A Better Rein

People often talk about their horse’s better rein. But which rein is better?

Surely it depends on what you’re doing?

One of the mares I ride has the tendency to put her quarters to the right. Someone recently described the right rein as her better rein.

But I beg to differ. Yes, she is more flexible through her rib cage to the right, but on smaller circles you risk riding a pirouette as her quarters come in and she struggles to move the left shoulder around on the circle. On the left rein smaller circles are harder for her to remain in balance, but she is easier to ride around twenty metre circles because she moves away from the outside leg better. 
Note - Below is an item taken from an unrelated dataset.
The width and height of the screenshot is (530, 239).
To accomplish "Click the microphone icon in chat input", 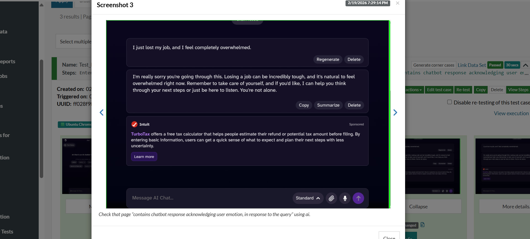I will tap(345, 198).
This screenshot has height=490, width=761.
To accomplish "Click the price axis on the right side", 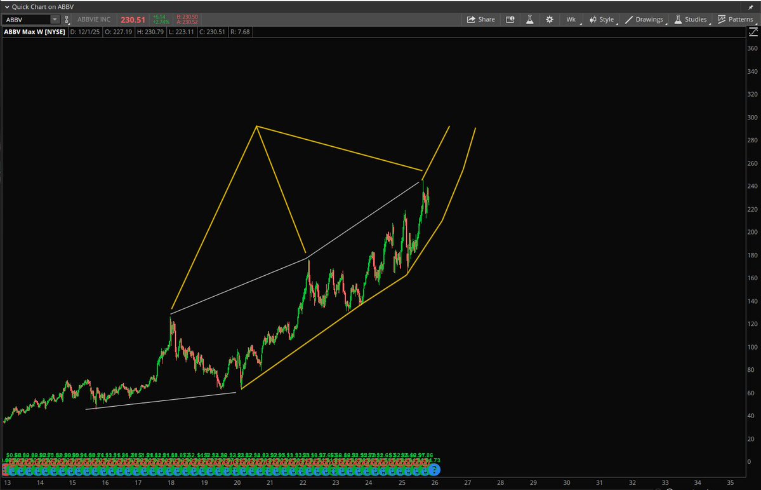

So it makes sense here that her better rein, or perhaps more accurately, her more flexible rein, is the right rein.

But if you move on to different movements it becomes apparent that a more complicated analysis is needed.

If you look at the leg yield then on the right rein the mare is more likely to fall out through the left shoulder and evade the movement. So you actually get a better leg yield from her stiffer rein because she remains straight through her body.

Moving onto shoulder in. On the right rein the mare tends to be a bit sticky with her left shoulder, being reluctant to move it off the outside track. Whilst the greater flexibility on her right means that you can get a greater degree of shoulder in, it is actually harder to set up because her left shoulder gets “glued” to the fenceline. So left shoulder in is easier to ride.

Logic dictates that travers on the right rein is easier too because the mare’s default position is quarters right. But renvers on the right rein will be the harder of the reins.

Canter on the left rein is her better canter because she is straighter through her body, because on the right rein her quarters come in and there isn’t as much room for her inside hind leg to come under so the rhythm is less three time. I find riding right lead counter canter helps straighten the mare.

Really, there are elements of both reins that I feel are better and elements that are weaker. It highlights how important it is to develop both reins equally so that the horse can perform movements easily and correctly in a balanced way in either direction.